A surveyor sets a stake and then walks 150 feet north, where she sets a second stake. She then walks 300 feet east and sets a third stake. How far from the first stake is the third stake? Round to the nearest tenth.
Thanks for your help.
This is a right triangle. Therefore the Pythagorean Law
applies. 150^2+300^2= Distance^2
22500+90000=D^2
112500=D^2
335.41=D
Rounded to the nearest tenth, D=335.4 feet
Are you planning to routinely post every question of your assignment.

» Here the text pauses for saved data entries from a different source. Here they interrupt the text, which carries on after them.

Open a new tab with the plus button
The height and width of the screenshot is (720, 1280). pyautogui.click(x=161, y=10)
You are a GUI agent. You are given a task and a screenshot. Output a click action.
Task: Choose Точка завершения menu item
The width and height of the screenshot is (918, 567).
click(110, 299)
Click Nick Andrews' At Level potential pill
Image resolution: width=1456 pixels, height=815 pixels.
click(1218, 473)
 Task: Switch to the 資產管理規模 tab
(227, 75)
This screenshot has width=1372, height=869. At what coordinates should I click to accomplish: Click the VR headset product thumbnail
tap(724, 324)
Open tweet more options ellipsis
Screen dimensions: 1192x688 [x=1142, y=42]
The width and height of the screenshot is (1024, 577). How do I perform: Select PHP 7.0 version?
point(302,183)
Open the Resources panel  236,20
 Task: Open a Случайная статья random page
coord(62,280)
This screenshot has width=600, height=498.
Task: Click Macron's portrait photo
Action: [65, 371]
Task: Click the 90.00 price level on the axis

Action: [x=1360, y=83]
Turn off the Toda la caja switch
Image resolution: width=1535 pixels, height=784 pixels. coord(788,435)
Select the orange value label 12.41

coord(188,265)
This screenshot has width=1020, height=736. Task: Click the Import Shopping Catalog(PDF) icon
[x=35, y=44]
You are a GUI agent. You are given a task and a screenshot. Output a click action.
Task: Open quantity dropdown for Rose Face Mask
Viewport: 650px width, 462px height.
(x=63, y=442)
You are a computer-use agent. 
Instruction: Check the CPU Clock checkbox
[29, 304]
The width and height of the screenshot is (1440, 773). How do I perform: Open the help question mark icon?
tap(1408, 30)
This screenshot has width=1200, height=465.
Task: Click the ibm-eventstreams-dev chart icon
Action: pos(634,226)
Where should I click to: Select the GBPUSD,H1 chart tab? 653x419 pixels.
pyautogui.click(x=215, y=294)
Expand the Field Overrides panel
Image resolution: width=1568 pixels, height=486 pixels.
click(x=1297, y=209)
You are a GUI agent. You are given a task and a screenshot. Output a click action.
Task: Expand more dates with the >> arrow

This is the third consecutive question is a row without you showing any effort in doing these.
What have you got so far for this question?
To find the distance between the first stake and the third stake, we can use the Pythagorean theorem. The Pythagorean theorem states that in a right triangle, the square of the length of the hypotenuse (the side opposite the right angle) is equal to the sum of the squares of the other two sides.
In this case, we can consider the distance the surveyor walks north as one side of the right triangle, and the distance she walks east as the other side. The distance between the first and third stake will then be the length of the hypotenuse.
To calculate the distance, we can follow these steps:
1. Square the distance the surveyor walked north: 150^2 = 22,500.
2. Square the distance the surveyor walked east: 300^2 = 90,000.
3. Add the squares of the two distances: 22,500 + 90,000 = 112,500.
4. Take the square root of the sum to find the distance between the first and third stake: √112,500 = 335.41 feet (rounded to the nearest tenth).
Therefore, the third stake is approximately 335.4 feet away from the first stake.